Alan Hale, born Rufus Alan McKahan, Actor, b. 1892, d. 1950.

Alan Hale decided to go into the acting business at a very young age. As a teenager going into the theatre at a time when acting was looked down upon as a highly dishonorable career. Still, he felt it was his calling and after completing his studies at Philadelphia University he joined the slapstick comedy oriented Lubin Company in 1911. He needed to work odd jobs to be able to get by, as the acting pay scale was minimal and there was no organization in place to protect actors from scams and promoters running off with the gate receipts.
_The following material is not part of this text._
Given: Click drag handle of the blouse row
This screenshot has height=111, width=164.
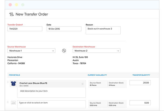Looking at the screenshot, I should [x=8, y=82].
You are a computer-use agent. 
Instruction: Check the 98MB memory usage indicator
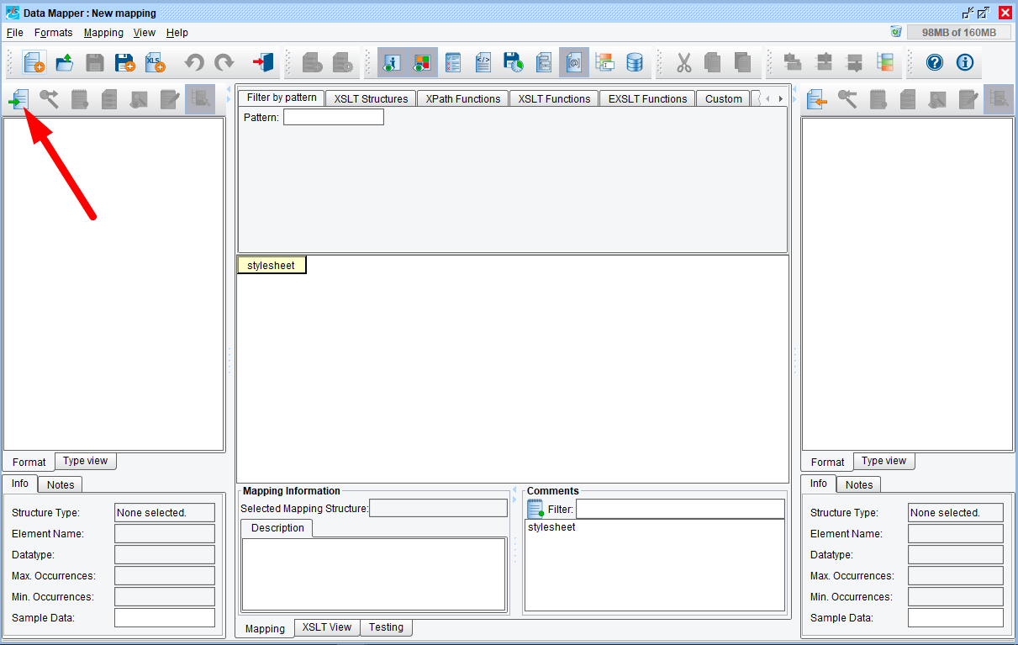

The son of a man who manufactured patent medicines, Hale had a bit of the inventor in him as well. He is said to have invented greasless potato chips and presented ideas for new type of automotive brakes. In the 1920s he found himself in demand for roles as a character actor. His specialty was mean, hard drinking villain types. This would change after he was cast alongside Douglas Fairbanks in the 1922 version of Robin Hood as Little John. He would own the role for a quarter century, reprising it alongside Errol Flynn in 1938 and John Derek in 1950 (in Rogues of Sherwood Forest).

Hale would perfect the goofy, slapstick, loyal sidekick buddy role alongside Errol Flynn in Robin Hood, The Sea Hawk and The Adventures of Don Juan. He would be cast in roles calling for drunken, fun-loving Irishmen and assorted comic relief roles. With Errol Flynn in Santa Fe Trail he is not Flynn's right hand man but one half of a pair of drunken halfwits who shadow Flynn throughout the movie with grand schemes and boasts.

Hale would die while filming Montana, his final project with Errol Flynn. Pneumonia would be the cause of death, and perhaps the loss of Hale was the harbinger for Flynn's career. It would begin to completely unravel soon after.

Alan Hale is frequently confused with his son, Alan Hale, Jr., who strongly resembles him and gained fame as the skipper on Gilligan's Island.